*** Extracted material ***

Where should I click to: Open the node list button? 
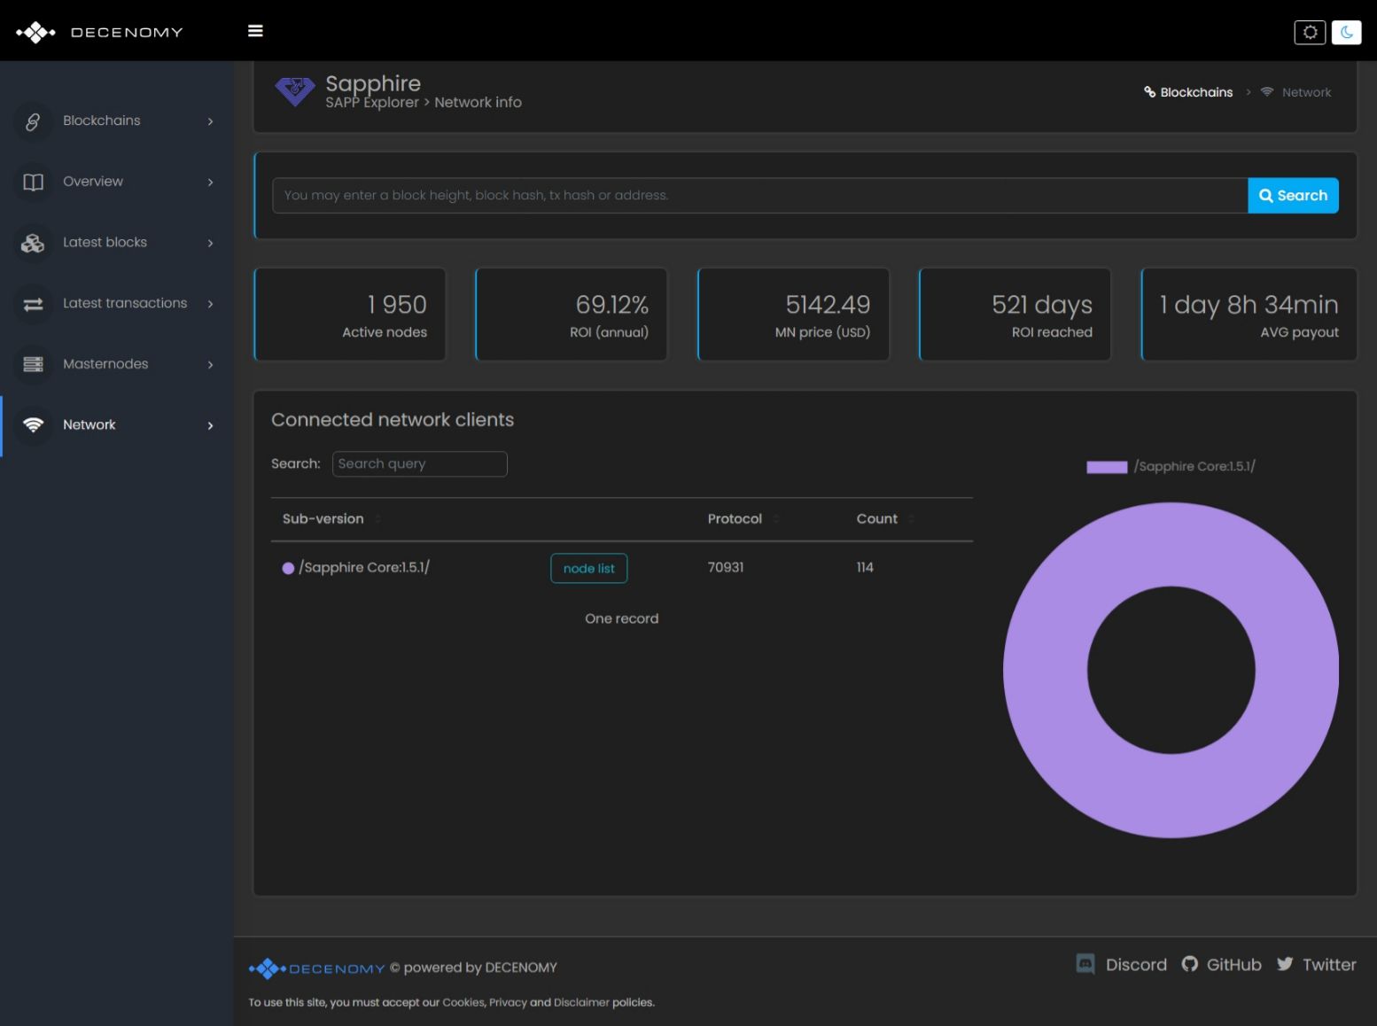(x=588, y=569)
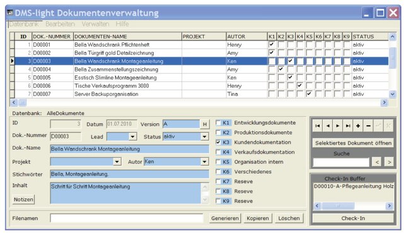
Task: Delete record with minus icon
Action: pos(368,126)
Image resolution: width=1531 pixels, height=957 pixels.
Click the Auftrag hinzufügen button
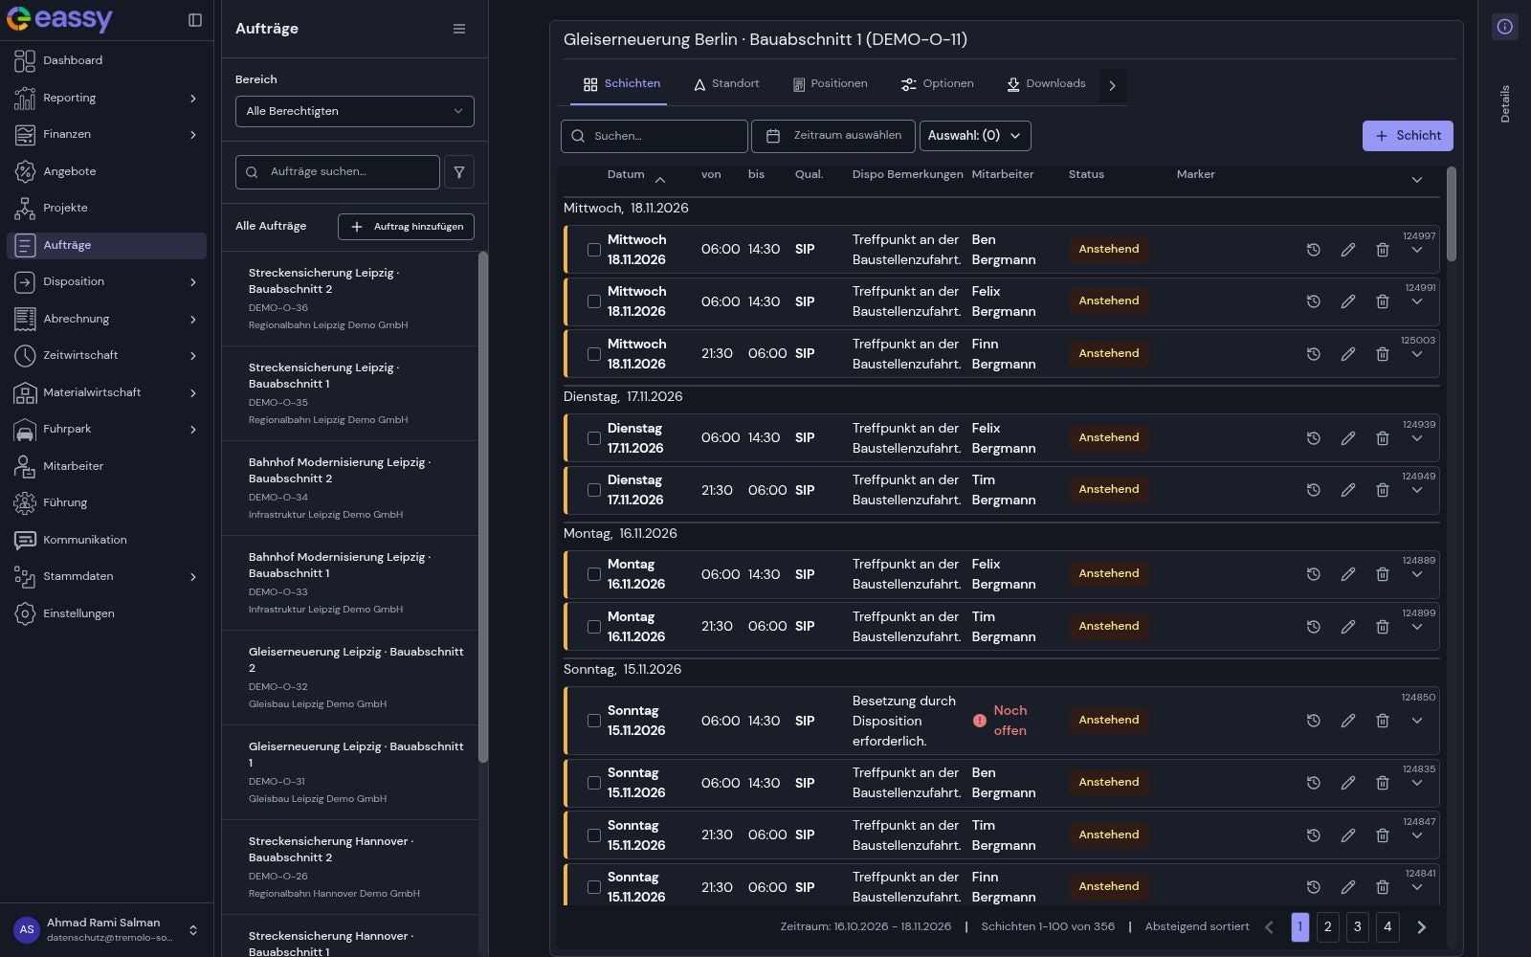406,227
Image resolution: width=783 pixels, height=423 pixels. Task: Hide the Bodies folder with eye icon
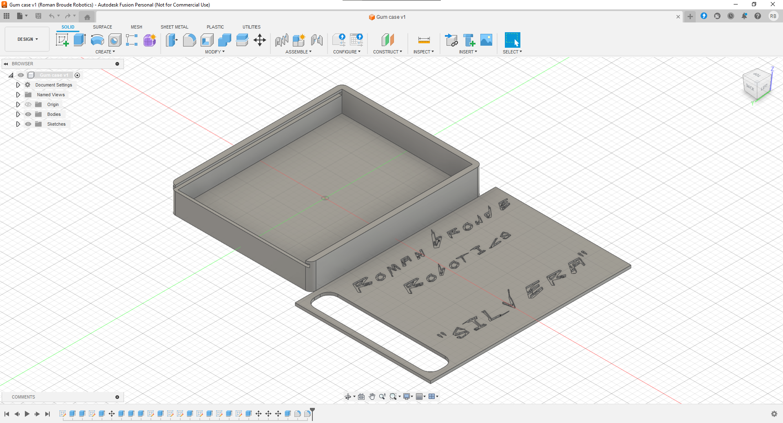(28, 114)
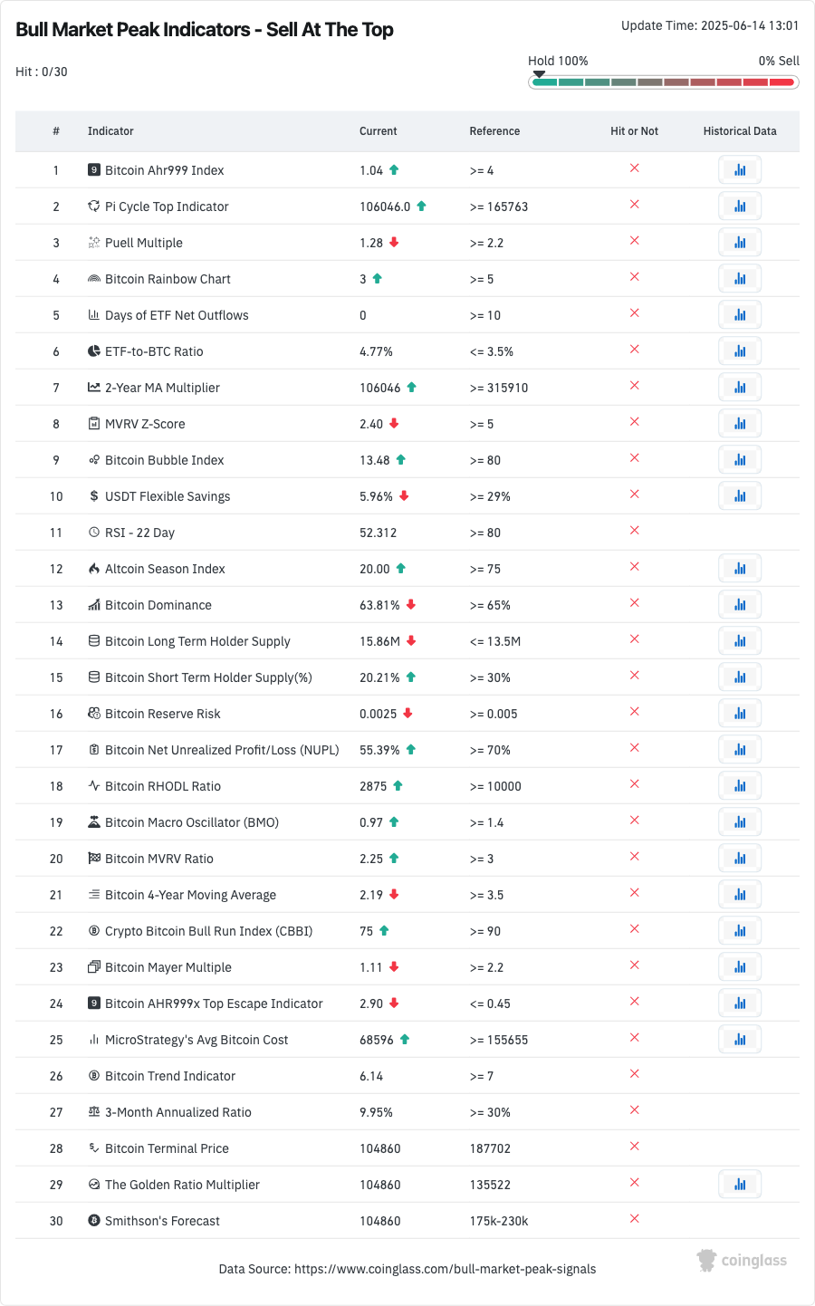Click the Indicator column header
This screenshot has height=1306, width=815.
pyautogui.click(x=110, y=131)
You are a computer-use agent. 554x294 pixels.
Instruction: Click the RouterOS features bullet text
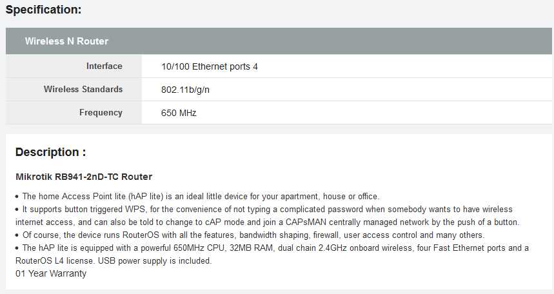pos(252,235)
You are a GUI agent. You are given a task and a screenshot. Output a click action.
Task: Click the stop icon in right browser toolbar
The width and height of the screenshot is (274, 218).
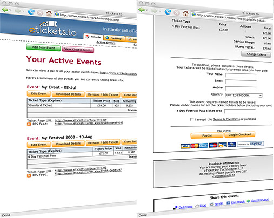click(177, 12)
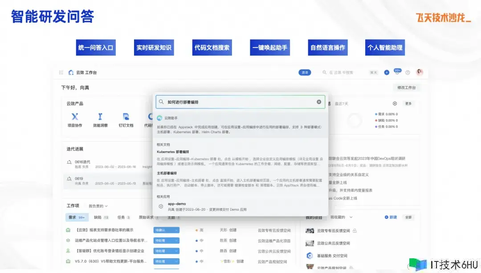Viewport: 481px width, 273px height.
Task: Open the user avatar in top right
Action: click(x=420, y=72)
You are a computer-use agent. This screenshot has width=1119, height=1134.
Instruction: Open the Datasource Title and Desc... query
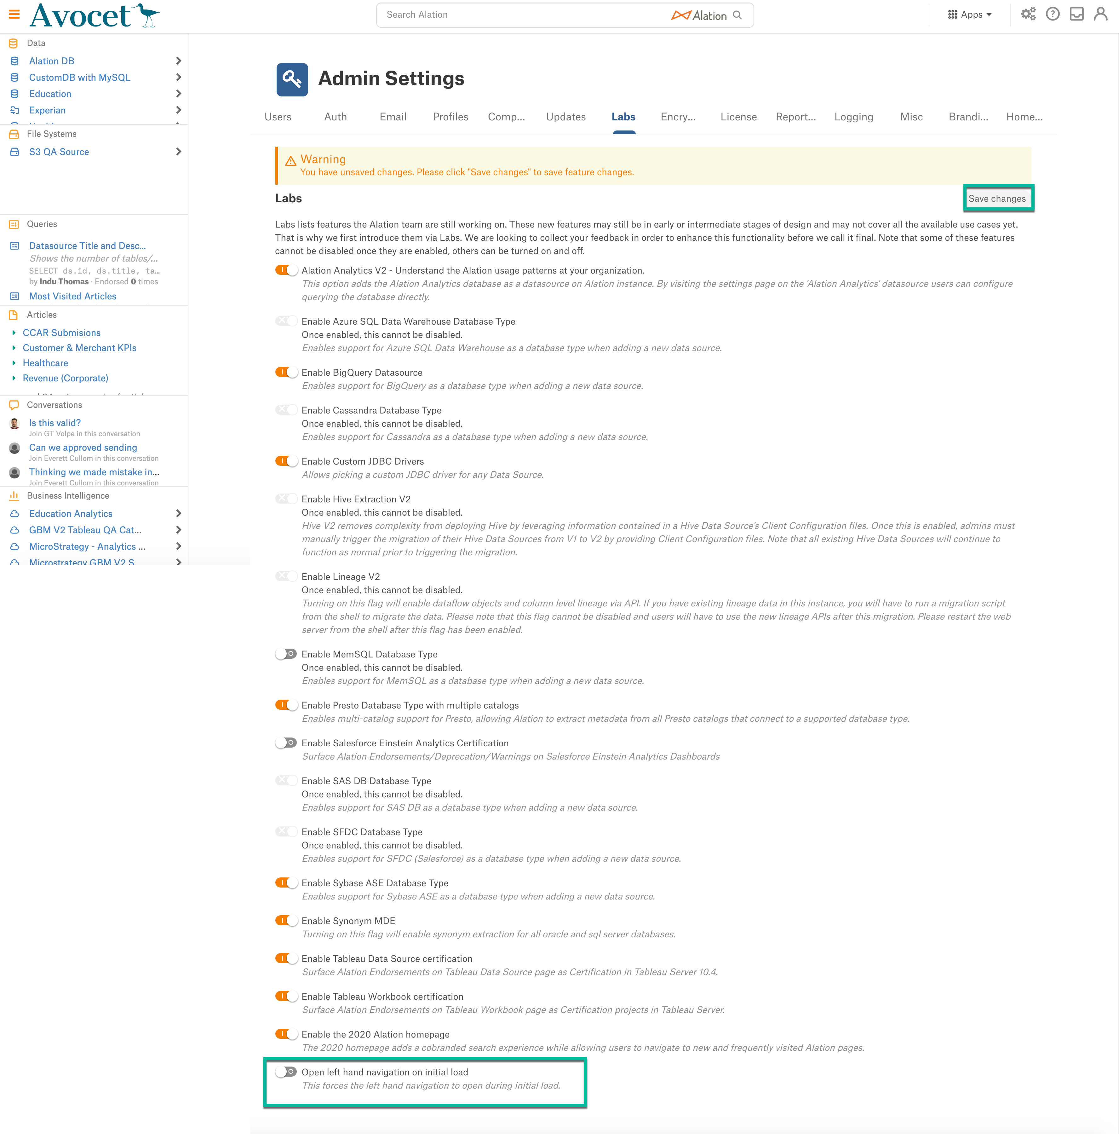(x=87, y=245)
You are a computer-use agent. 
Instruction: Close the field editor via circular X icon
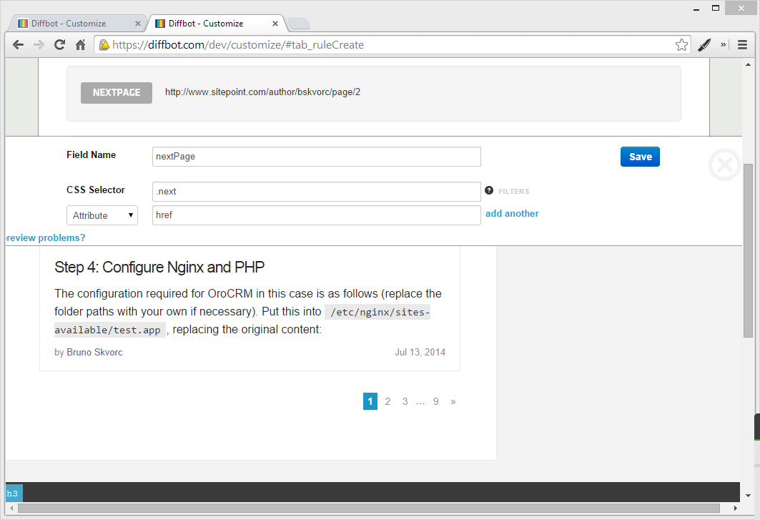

*** End of Extracted material ***

**Exercise directions:** For the word "agent", say how many lines of the records above contain it. Reply with the number alone.

**Solved exercise:** 4